**EXERCISE DIRECTIONS:** Word for word, copy all of the entries.

------------------------

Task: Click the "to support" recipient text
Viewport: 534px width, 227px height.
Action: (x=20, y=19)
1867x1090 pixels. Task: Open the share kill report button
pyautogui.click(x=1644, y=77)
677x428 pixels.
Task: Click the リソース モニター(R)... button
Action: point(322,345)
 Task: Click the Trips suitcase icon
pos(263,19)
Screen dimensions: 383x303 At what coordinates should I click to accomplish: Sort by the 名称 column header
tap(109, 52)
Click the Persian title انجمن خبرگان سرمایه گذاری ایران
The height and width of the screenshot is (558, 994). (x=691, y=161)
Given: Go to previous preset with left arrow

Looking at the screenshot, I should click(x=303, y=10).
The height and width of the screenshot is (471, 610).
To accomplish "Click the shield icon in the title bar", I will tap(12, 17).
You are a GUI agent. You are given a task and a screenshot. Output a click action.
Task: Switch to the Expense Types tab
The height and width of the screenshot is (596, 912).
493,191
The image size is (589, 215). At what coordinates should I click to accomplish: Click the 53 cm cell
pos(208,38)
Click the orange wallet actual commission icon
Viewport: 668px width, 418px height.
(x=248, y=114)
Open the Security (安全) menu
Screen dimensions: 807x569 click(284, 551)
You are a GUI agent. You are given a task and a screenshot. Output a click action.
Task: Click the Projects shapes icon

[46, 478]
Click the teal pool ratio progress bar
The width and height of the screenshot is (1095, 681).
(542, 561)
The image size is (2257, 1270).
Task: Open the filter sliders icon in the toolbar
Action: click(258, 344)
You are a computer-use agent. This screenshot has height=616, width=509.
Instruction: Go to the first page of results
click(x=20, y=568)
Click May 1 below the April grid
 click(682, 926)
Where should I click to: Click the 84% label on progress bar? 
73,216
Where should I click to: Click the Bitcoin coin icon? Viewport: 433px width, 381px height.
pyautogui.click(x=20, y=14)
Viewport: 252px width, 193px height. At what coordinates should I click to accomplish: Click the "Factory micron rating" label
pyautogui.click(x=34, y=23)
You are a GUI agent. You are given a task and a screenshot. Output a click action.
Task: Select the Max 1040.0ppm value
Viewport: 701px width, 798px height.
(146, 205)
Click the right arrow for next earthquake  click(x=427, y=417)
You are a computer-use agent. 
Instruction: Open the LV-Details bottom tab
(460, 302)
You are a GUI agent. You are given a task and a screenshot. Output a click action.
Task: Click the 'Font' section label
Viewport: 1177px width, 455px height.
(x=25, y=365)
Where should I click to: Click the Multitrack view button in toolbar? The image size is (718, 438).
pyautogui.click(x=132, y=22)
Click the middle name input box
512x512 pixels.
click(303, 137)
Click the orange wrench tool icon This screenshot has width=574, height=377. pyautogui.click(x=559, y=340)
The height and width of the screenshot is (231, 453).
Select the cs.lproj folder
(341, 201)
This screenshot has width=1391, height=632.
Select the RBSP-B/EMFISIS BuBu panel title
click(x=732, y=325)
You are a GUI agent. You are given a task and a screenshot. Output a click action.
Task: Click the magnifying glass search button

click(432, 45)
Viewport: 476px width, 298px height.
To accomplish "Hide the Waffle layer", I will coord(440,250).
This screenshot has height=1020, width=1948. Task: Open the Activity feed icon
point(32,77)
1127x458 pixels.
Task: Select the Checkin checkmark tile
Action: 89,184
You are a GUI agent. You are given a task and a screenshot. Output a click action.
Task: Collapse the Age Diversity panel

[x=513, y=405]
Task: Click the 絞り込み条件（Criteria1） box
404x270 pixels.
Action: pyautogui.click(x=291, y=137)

------------------------

**RESPONSE TO THE TASK:**
Task: Click the "to support" recipient text
Viewport: 534px width, 227px height.
Action: (x=20, y=19)
1867x1090 pixels. Task: Open the share kill report button
pyautogui.click(x=1644, y=77)
677x428 pixels.
Task: Click the リソース モニター(R)... button
Action: point(322,345)
 Task: Click the Trips suitcase icon
pos(263,19)
Screen dimensions: 383x303 At what coordinates should I click to accomplish: Sort by the 名称 column header
tap(109, 52)
Click the Persian title انجمن خبرگان سرمایه گذاری ایران
The height and width of the screenshot is (558, 994). (x=691, y=161)
Given: Go to previous preset with left arrow

Looking at the screenshot, I should click(x=303, y=10).
The height and width of the screenshot is (471, 610).
To accomplish "Click the shield icon in the title bar", I will tap(12, 17).
You are a GUI agent. You are given a task and a screenshot. Output a click action.
Task: Switch to the Expense Types tab
The height and width of the screenshot is (596, 912).
493,191
The image size is (589, 215). At what coordinates should I click to accomplish: Click the 53 cm cell
pos(208,38)
Click the orange wallet actual commission icon
Viewport: 668px width, 418px height.
(x=248, y=114)
Open the Security (安全) menu
Screen dimensions: 807x569 click(284, 551)
You are a GUI agent. You are given a task and a screenshot. Output a click action.
Task: Click the Projects shapes icon

[46, 478]
Click the teal pool ratio progress bar
The width and height of the screenshot is (1095, 681).
(542, 561)
The image size is (2257, 1270).
Task: Open the filter sliders icon in the toolbar
Action: click(258, 344)
You are a computer-use agent. This screenshot has height=616, width=509.
Instruction: Go to the first page of results
click(x=20, y=568)
Click May 1 below the April grid
 click(682, 926)
Where should I click to: Click the 84% label on progress bar? 
73,216
Where should I click to: Click the Bitcoin coin icon? Viewport: 433px width, 381px height.
pyautogui.click(x=20, y=14)
Viewport: 252px width, 193px height. At what coordinates should I click to accomplish: Click the "Factory micron rating" label
pyautogui.click(x=34, y=23)
You are a GUI agent. You are given a task and a screenshot. Output a click action.
Task: Select the Max 1040.0ppm value
Viewport: 701px width, 798px height.
(146, 205)
Click the right arrow for next earthquake  click(x=427, y=417)
You are a computer-use agent. 
Instruction: Open the LV-Details bottom tab
(460, 302)
You are a GUI agent. You are given a task and a screenshot. Output a click action.
Task: Click the 'Font' section label
Viewport: 1177px width, 455px height.
(x=25, y=365)
Where should I click to: Click the Multitrack view button in toolbar? The image size is (718, 438).
pyautogui.click(x=132, y=22)
Click the middle name input box
512x512 pixels.
click(303, 137)
Click the orange wrench tool icon This screenshot has width=574, height=377. pyautogui.click(x=559, y=340)
The height and width of the screenshot is (231, 453).
Select the cs.lproj folder
(341, 201)
This screenshot has width=1391, height=632.
Select the RBSP-B/EMFISIS BuBu panel title
click(x=732, y=325)
You are a GUI agent. You are given a task and a screenshot. Output a click action.
Task: Click the magnifying glass search button

click(432, 45)
Viewport: 476px width, 298px height.
To accomplish "Hide the Waffle layer", I will coord(440,250).
This screenshot has height=1020, width=1948. Task: Open the Activity feed icon
point(32,77)
1127x458 pixels.
Task: Select the Checkin checkmark tile
Action: 89,184
You are a GUI agent. You are given a task and a screenshot. Output a click action.
Task: Collapse the Age Diversity panel

[x=513, y=405]
Task: Click the 絞り込み条件（Criteria1） box
404x270 pixels.
Action: pyautogui.click(x=291, y=137)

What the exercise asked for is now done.